Provided records:
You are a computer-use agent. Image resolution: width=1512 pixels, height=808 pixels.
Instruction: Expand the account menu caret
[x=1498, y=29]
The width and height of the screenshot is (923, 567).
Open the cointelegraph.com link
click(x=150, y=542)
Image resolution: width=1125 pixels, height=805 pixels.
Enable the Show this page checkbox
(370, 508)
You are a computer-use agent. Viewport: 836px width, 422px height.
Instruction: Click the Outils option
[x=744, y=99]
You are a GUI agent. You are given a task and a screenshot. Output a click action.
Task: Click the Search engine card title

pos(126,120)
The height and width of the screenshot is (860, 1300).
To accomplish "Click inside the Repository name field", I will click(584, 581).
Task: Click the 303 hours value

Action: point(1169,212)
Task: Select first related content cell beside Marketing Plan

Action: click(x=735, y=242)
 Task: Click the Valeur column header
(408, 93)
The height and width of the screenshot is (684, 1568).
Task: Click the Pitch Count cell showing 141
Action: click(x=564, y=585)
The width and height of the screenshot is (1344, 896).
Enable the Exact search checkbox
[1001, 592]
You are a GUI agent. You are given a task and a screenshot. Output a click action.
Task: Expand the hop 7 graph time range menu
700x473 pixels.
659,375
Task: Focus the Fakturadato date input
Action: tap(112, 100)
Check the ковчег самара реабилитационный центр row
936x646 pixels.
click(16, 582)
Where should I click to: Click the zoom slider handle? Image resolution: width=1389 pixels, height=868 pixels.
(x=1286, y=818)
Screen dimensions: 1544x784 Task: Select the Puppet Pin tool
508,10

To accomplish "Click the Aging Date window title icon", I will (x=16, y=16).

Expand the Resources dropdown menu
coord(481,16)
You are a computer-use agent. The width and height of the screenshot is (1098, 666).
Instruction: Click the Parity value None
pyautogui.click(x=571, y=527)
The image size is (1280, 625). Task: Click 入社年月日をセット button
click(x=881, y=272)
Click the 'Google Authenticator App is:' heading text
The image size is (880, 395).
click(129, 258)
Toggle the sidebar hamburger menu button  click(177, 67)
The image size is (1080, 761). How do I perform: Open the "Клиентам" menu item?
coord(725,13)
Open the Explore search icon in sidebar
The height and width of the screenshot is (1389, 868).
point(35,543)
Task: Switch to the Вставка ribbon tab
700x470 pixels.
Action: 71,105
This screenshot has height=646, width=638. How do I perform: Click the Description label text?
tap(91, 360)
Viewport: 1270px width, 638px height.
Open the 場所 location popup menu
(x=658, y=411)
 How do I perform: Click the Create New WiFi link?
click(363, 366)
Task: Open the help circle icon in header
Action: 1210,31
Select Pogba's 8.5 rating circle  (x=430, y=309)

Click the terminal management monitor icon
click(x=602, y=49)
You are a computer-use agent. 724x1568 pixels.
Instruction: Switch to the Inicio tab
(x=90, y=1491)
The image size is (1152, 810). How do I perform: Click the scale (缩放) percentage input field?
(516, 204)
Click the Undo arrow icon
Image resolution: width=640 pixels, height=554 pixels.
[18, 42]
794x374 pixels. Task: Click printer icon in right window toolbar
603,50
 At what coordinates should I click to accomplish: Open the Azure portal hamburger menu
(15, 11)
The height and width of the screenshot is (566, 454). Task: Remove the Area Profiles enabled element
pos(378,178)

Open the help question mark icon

What you have to do: Copy out every line of the records that the string "agent" appears in.

Exercise response:
You are a computer-use agent. Image resolution: width=1512 pixels, height=808 pixels.
You are a computer-use agent. Viewport: 836px width, 422px height.
You are a GUI agent. You are given a task and a screenshot. Output a click action.
You are a GUI agent. You are given a task and a screenshot. Output a click action.
You are a computer-use agent. The width and height of the screenshot is (1098, 666).
You are a computer-use agent. 724x1568 pixels.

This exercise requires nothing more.